Bournemouth Symphony Orchestra Beethoven 250 review

BOURNEMOUTH SYMPHONY ORCHESTRA SHINES IN LINDBERG UK PREMIERE AND BEETHOVEN'S PROMETHEUS


BOURNEMOUTH SYMPHONY ORCHESTRA
Streamed from the Lighthouse, Poole and on BBC Radio3

Fate knocks at the door in mysterious and ingenious ways as we celebrate in this locked-down year the 250th anniversary of Beethoven's birth.
The Bournemouth Symphony Orchestra, who recently presented such a brilliantly socially-distanced live concert with a full complement at its Lighthouse home base, returned to the venue tonight with a Beethoven-inspired concert aeons away from the meat-and-two-veg overture, concerto and symphony menu which would have been an easy homage.
Instead we began with the UK premiere of Magnus Lindberg's Absence, a co-commission from the Rotterdam Philharmonic Orchestra, the Dallas Symphony Orchestra, the Cologne Philharmonic, and the BSO itself.
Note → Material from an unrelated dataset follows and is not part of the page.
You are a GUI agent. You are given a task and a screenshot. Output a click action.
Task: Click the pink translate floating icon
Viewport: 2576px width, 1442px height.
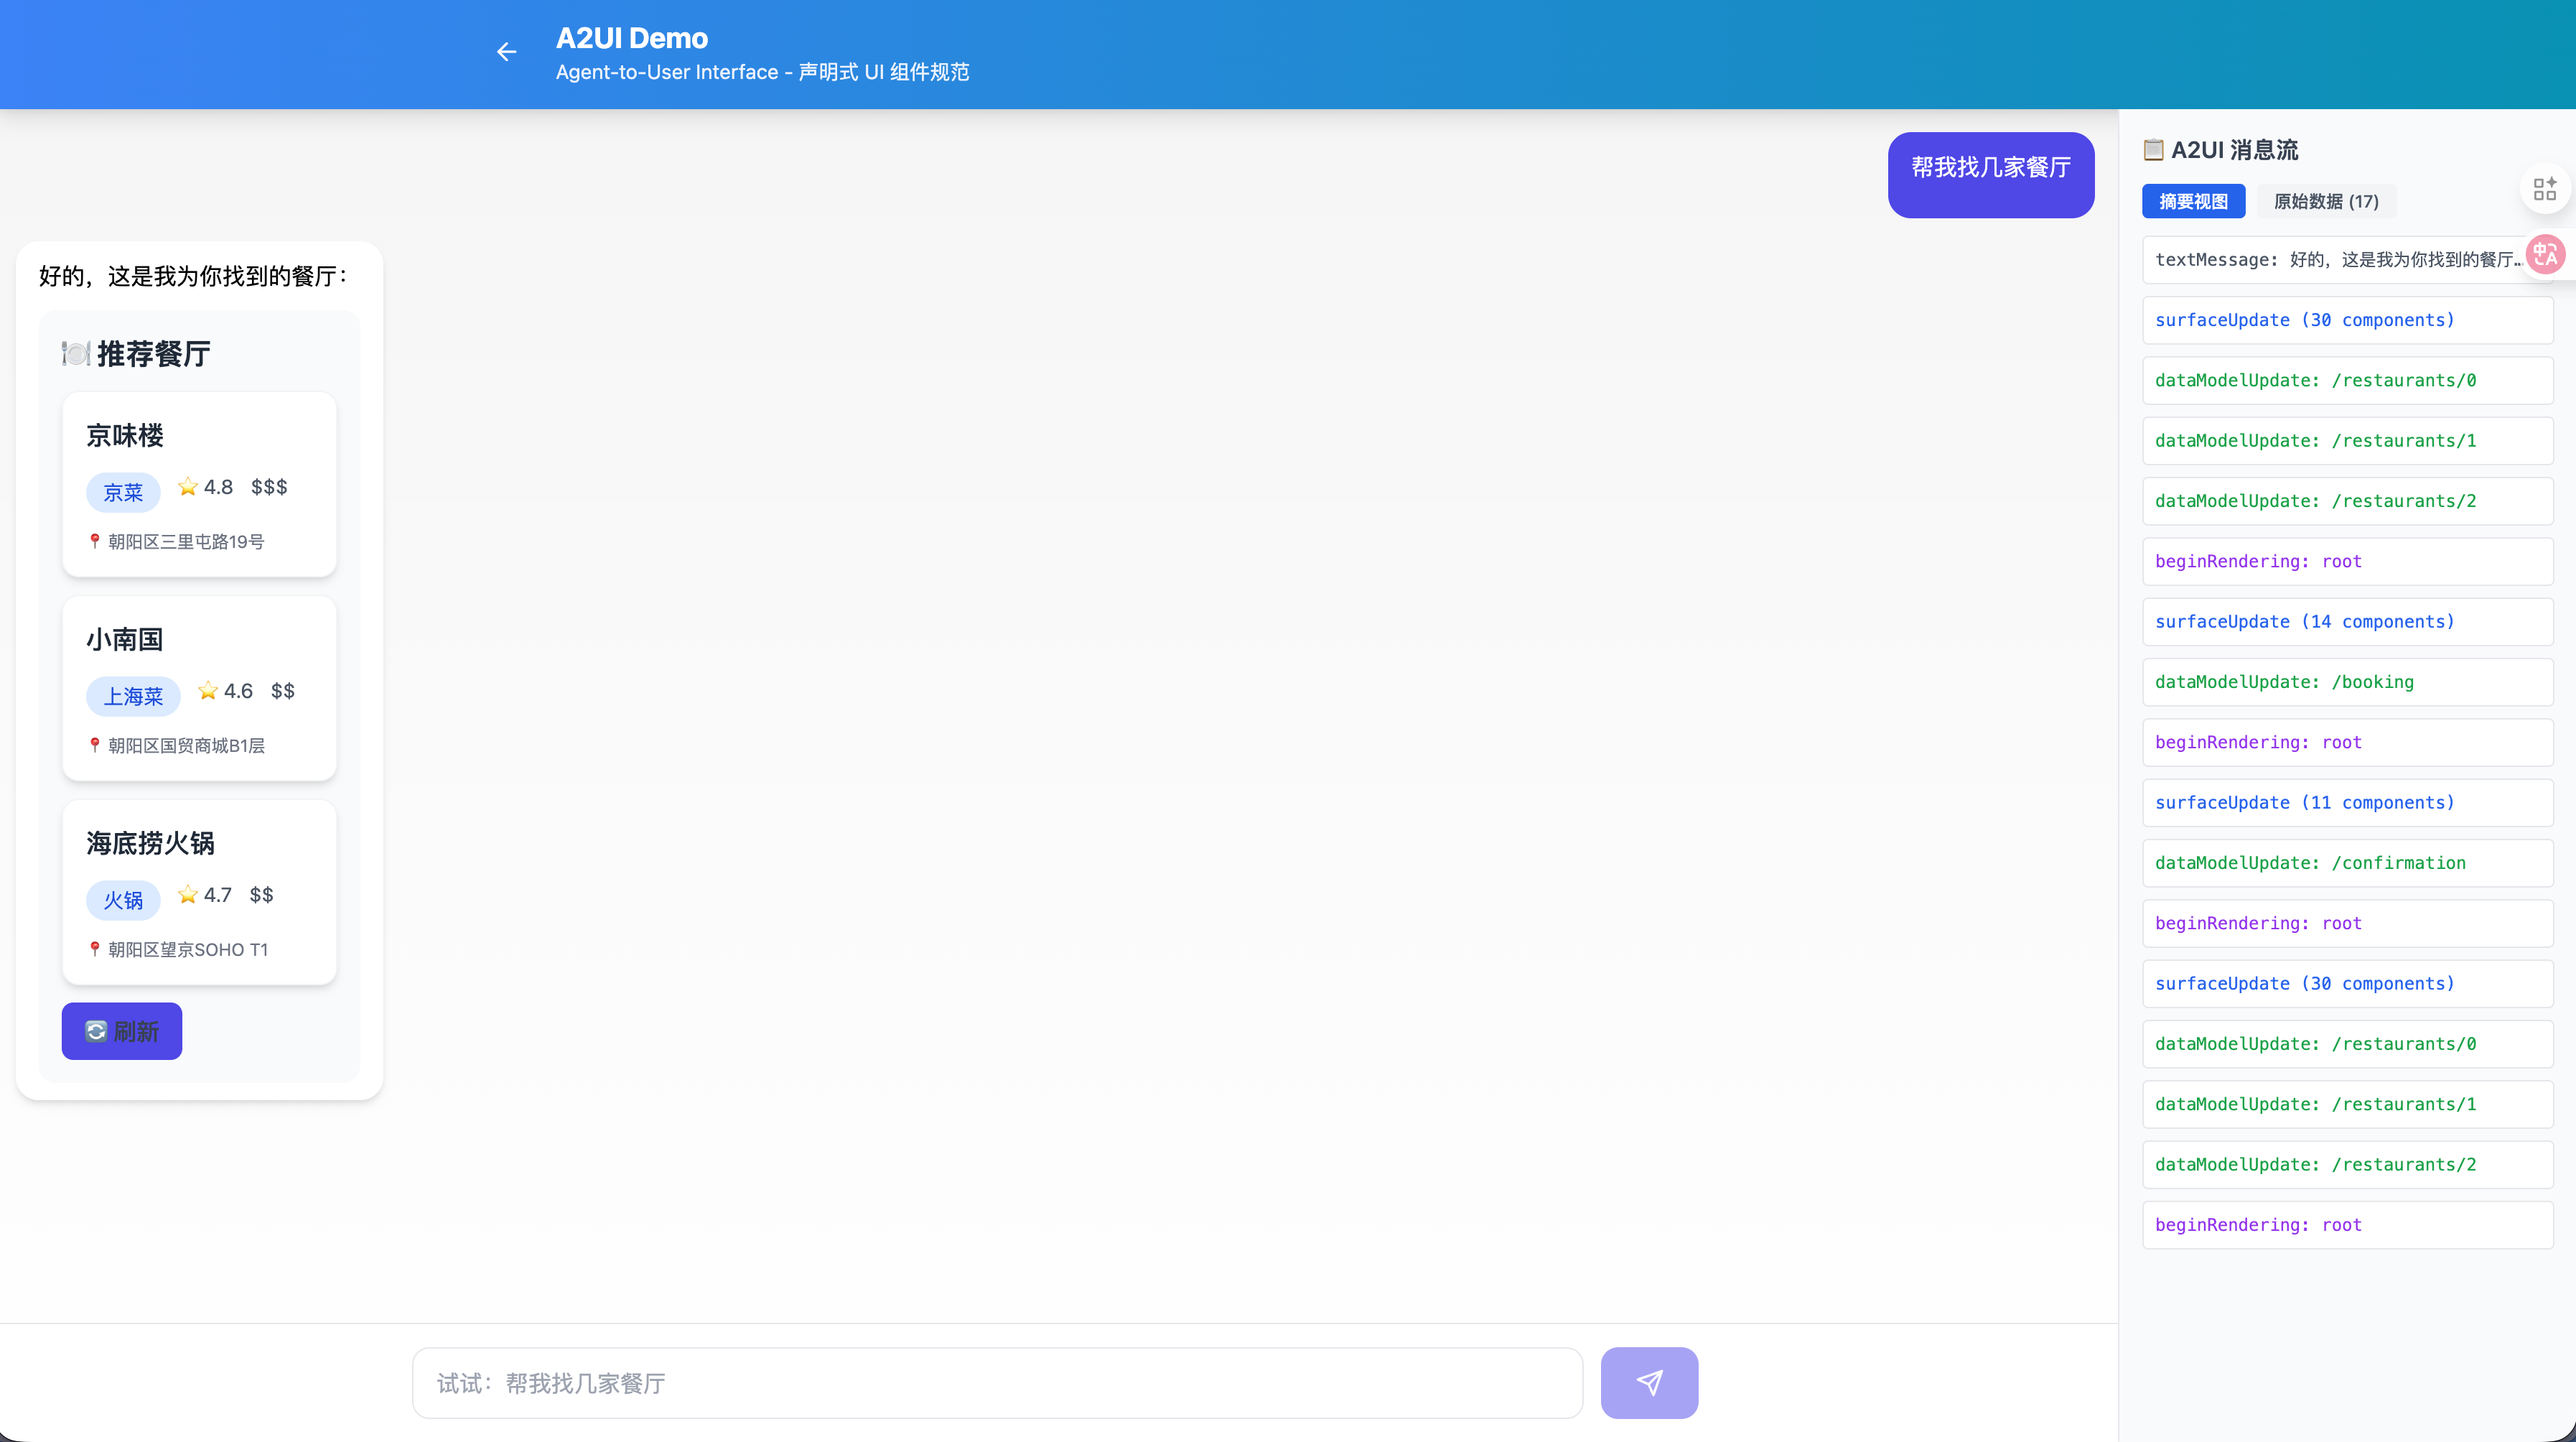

We are told the inspiration comes from the little conversation notebooks the deaf Beethoven carried around with him, and that one bar from his Les Adieux Piano Sonata is a fuelling element. I didn't hear that so much as a crucial motif from Wagner's Gotterdammerung.
Never mind. This is a rich, well-imagined work with captivating orchestral sonorities, from solo chamber elements, through noble horn solos, to deeply engaging, luscious sounds from the full orchestra under Kirill Karabits.
There was a wonderful sense of affirmation here, one which was reinforced at the end of the account of the complete score of Beethoven's rarely-heard ballet The Creatures of Prometheus which followed.
We should hear this more often. It brings delightful orchestral colours (Beethoven writing for the harp, a warmly bubbling basset-horn almost rivalling Mozart's writing for that gorgeous instrument, vivid woodwind solos, imperious timpani and natural trumpets), a perhaps unexpected dramatic verve in this, Beethoven's first work for the stage, and hints of not only the early symphonies but also of the Eighth.
And then there are the melodies, crowned at the end by a certain little theme which pops up in a set of Piano Variations, in a contredanse, and in the finale of the Eroica Symphony, joyous and dancing and easily rivalling the turgid "Ode to Joy" which crowns Beethoven's Ninth.
Karabits and his willing forces conveyed all of this with warmth and affection, and radiated so much cheer and hope in these ghastly times.